Exercise goal: Provide nothing except how many lines of the data contain the word "That".

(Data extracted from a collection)
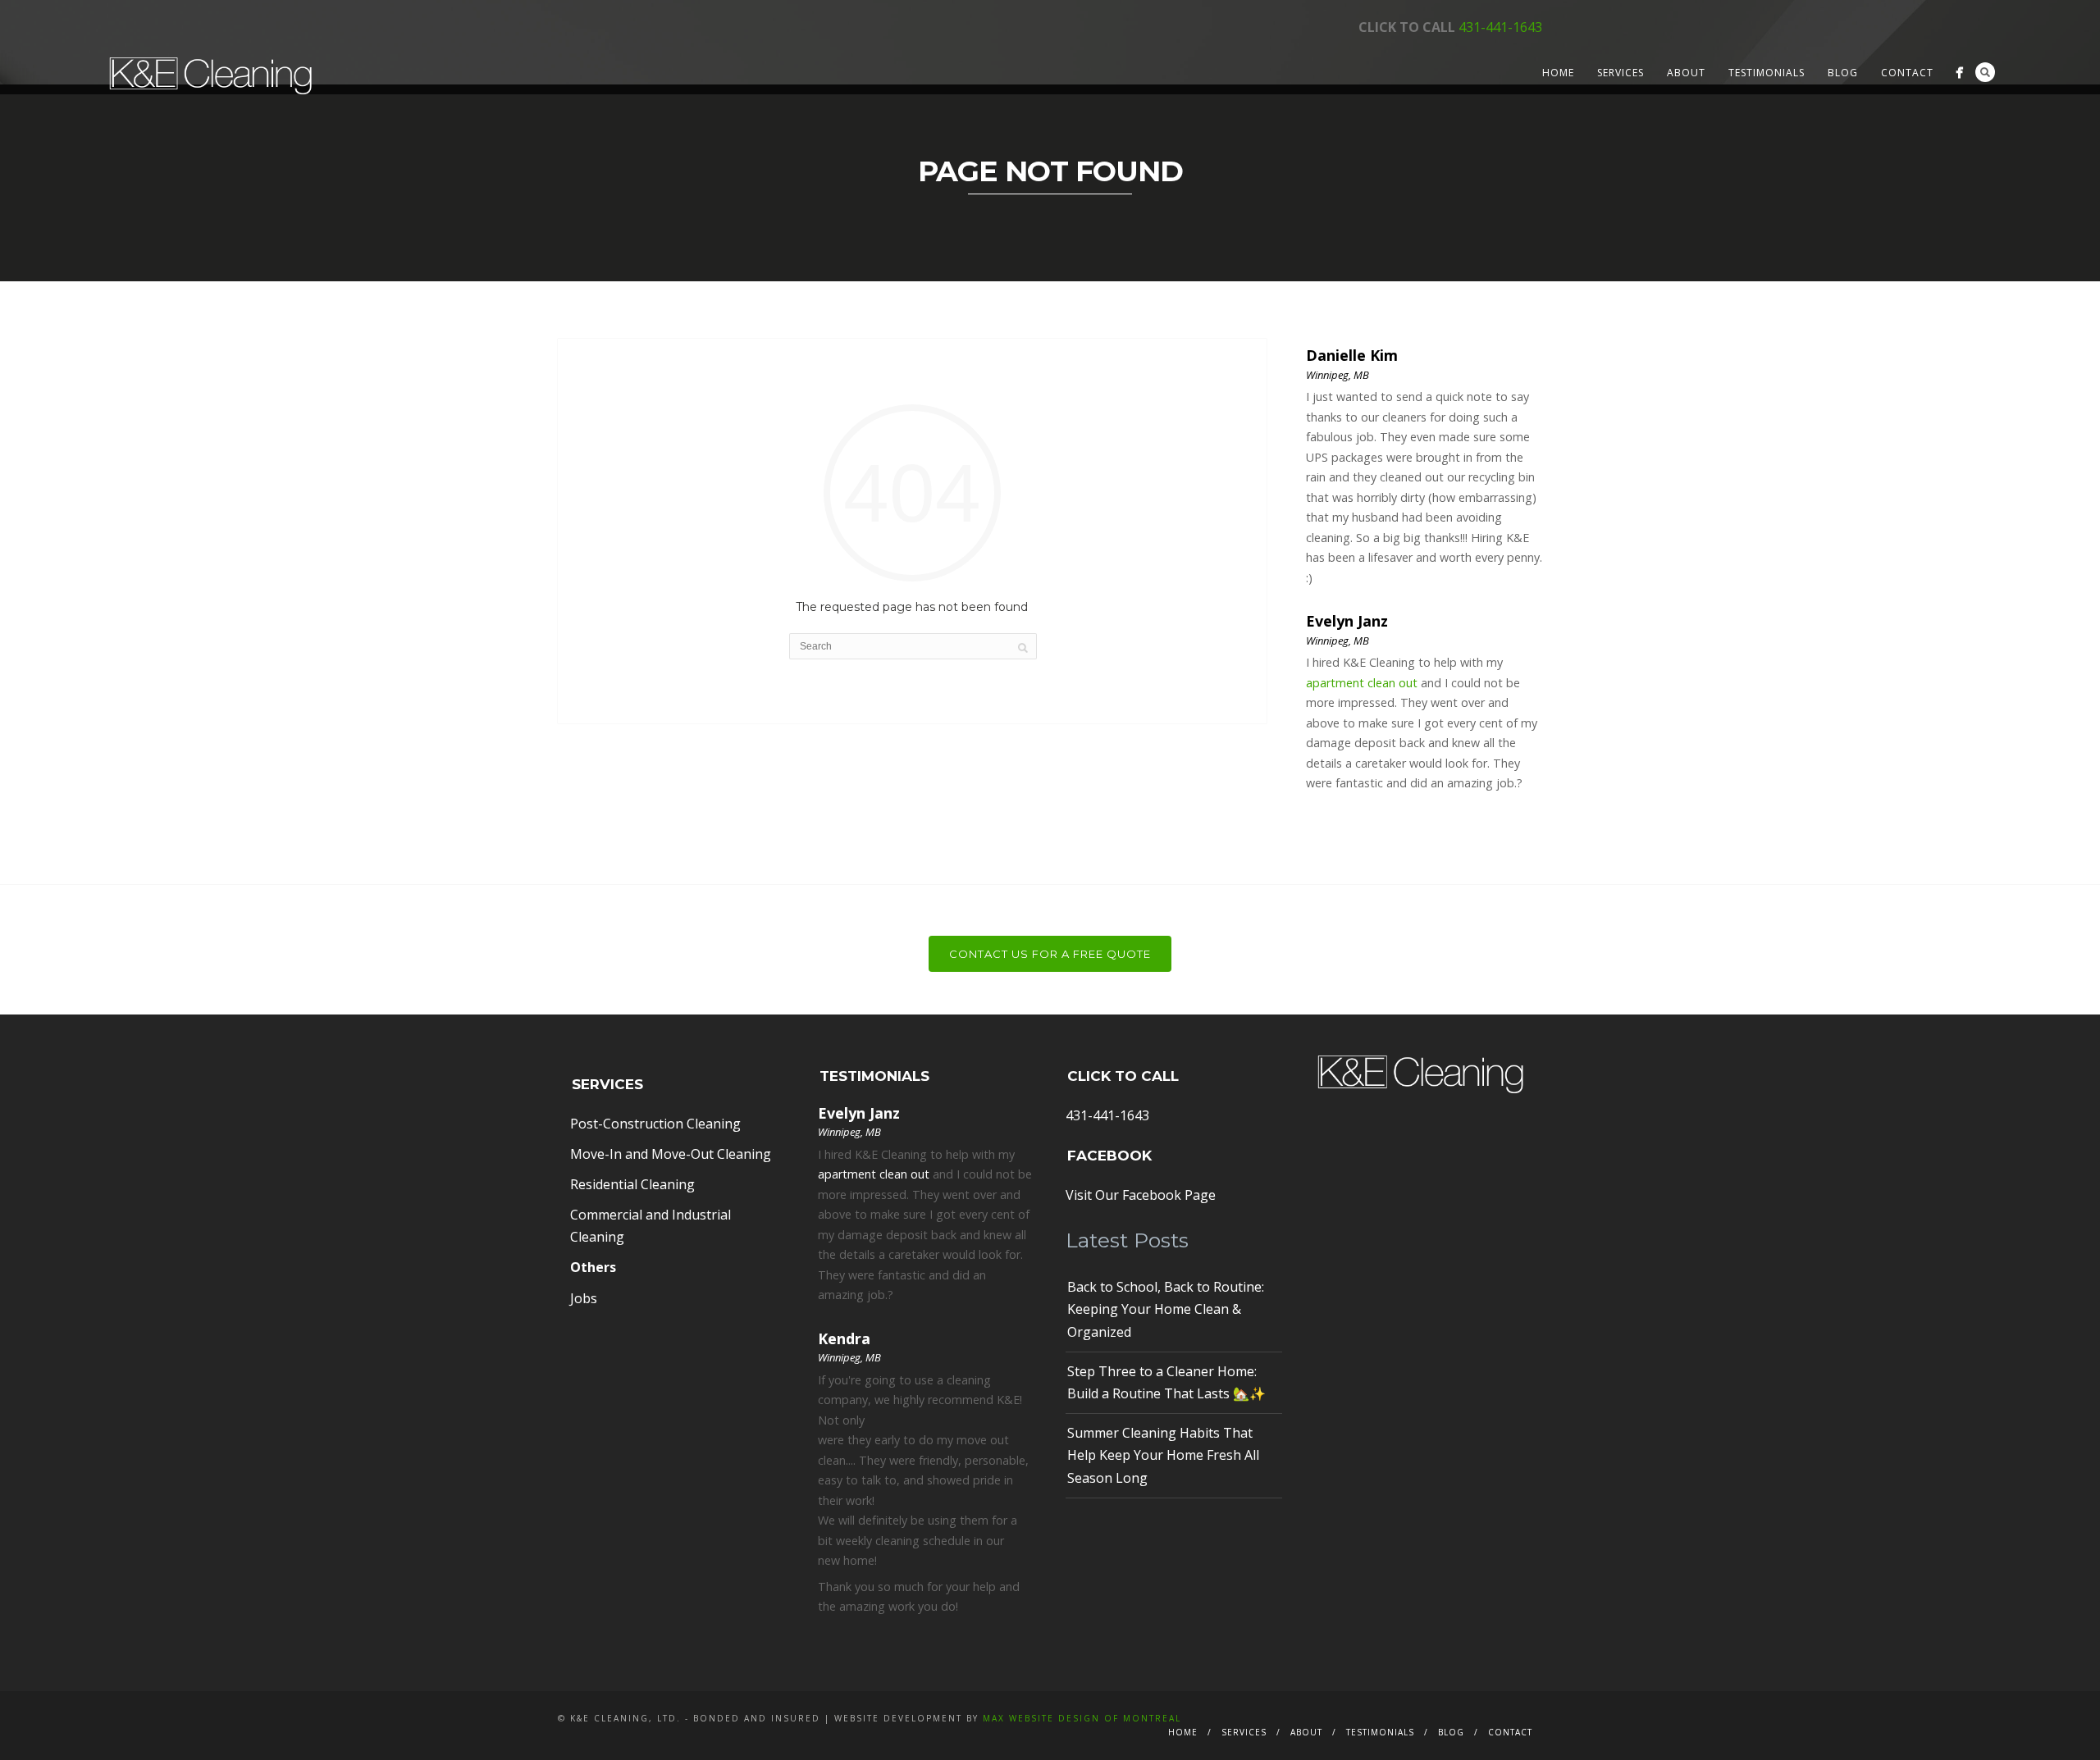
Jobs (583, 1298)
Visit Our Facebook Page (1141, 1195)
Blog (1843, 73)
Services (1620, 73)
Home (1558, 73)
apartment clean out (1362, 683)
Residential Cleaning (632, 1184)
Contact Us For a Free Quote (1050, 953)
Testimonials (1766, 73)
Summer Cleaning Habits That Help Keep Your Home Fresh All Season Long (1163, 1455)
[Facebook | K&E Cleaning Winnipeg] (1959, 72)
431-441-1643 (1500, 27)
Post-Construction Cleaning (655, 1124)
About (1686, 73)
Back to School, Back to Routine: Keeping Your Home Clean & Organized (1165, 1309)
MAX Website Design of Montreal (1082, 1718)
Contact (1907, 73)
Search (1985, 72)
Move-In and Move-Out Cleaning (670, 1154)
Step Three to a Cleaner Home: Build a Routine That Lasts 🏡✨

Result for this task: 2